Go through the records and give each one again exactly.

---

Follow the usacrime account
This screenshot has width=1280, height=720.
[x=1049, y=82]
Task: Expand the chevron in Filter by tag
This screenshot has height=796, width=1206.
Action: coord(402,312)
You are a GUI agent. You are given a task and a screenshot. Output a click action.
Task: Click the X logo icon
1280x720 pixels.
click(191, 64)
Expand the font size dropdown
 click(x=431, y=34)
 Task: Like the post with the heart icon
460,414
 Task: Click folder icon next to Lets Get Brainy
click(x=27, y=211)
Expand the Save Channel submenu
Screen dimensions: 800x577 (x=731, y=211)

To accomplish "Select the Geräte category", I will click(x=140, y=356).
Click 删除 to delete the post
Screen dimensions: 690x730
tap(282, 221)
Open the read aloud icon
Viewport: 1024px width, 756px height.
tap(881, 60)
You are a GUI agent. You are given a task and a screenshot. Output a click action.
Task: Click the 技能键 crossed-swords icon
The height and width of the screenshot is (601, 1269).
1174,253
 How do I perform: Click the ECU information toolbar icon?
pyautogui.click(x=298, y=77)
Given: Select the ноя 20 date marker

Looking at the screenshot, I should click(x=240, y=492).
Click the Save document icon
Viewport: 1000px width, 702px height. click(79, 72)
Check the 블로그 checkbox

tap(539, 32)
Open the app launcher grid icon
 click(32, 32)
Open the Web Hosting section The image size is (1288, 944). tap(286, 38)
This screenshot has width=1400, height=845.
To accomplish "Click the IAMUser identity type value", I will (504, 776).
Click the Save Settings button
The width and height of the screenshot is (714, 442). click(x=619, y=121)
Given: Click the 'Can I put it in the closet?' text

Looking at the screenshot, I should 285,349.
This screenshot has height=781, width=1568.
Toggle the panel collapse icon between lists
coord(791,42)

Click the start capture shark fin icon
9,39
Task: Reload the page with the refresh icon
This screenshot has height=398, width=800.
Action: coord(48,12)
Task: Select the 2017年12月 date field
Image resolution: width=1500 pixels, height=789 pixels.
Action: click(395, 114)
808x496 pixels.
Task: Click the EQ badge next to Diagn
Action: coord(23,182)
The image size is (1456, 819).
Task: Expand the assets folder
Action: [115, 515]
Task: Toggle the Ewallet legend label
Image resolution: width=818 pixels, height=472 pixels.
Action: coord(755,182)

---

Answer to this exercise
Follow the usacrime account
This screenshot has width=1280, height=720.
[x=1049, y=82]
Task: Expand the chevron in Filter by tag
This screenshot has height=796, width=1206.
Action: coord(402,312)
You are a GUI agent. You are given a task and a screenshot. Output a click action.
Task: Click the X logo icon
1280x720 pixels.
click(191, 64)
Expand the font size dropdown
 click(x=431, y=34)
 Task: Like the post with the heart icon
460,414
 Task: Click folder icon next to Lets Get Brainy
click(x=27, y=211)
Expand the Save Channel submenu
Screen dimensions: 800x577 (x=731, y=211)

To accomplish "Select the Geräte category", I will click(x=140, y=356).
Click 删除 to delete the post
Screen dimensions: 690x730
tap(282, 221)
Open the read aloud icon
Viewport: 1024px width, 756px height.
tap(881, 60)
You are a GUI agent. You are given a task and a screenshot. Output a click action.
Task: Click the 技能键 crossed-swords icon
The height and width of the screenshot is (601, 1269).
1174,253
 How do I perform: Click the ECU information toolbar icon?
pyautogui.click(x=298, y=77)
Given: Select the ноя 20 date marker

Looking at the screenshot, I should click(x=240, y=492).
Click the Save document icon
Viewport: 1000px width, 702px height. click(79, 72)
Check the 블로그 checkbox

tap(539, 32)
Open the app launcher grid icon
 click(32, 32)
Open the Web Hosting section The image size is (1288, 944). tap(286, 38)
This screenshot has width=1400, height=845.
To accomplish "Click the IAMUser identity type value", I will (504, 776).
Click the Save Settings button
The width and height of the screenshot is (714, 442). click(x=619, y=121)
Given: Click the 'Can I put it in the closet?' text

Looking at the screenshot, I should 285,349.
This screenshot has height=781, width=1568.
Toggle the panel collapse icon between lists
coord(791,42)

Click the start capture shark fin icon
9,39
Task: Reload the page with the refresh icon
This screenshot has height=398, width=800.
Action: coord(48,12)
Task: Select the 2017年12月 date field
Image resolution: width=1500 pixels, height=789 pixels.
Action: click(395, 114)
808x496 pixels.
Task: Click the EQ badge next to Diagn
Action: coord(23,182)
The image size is (1456, 819).
Task: Expand the assets folder
Action: [115, 515]
Task: Toggle the Ewallet legend label
Image resolution: width=818 pixels, height=472 pixels.
Action: coord(755,182)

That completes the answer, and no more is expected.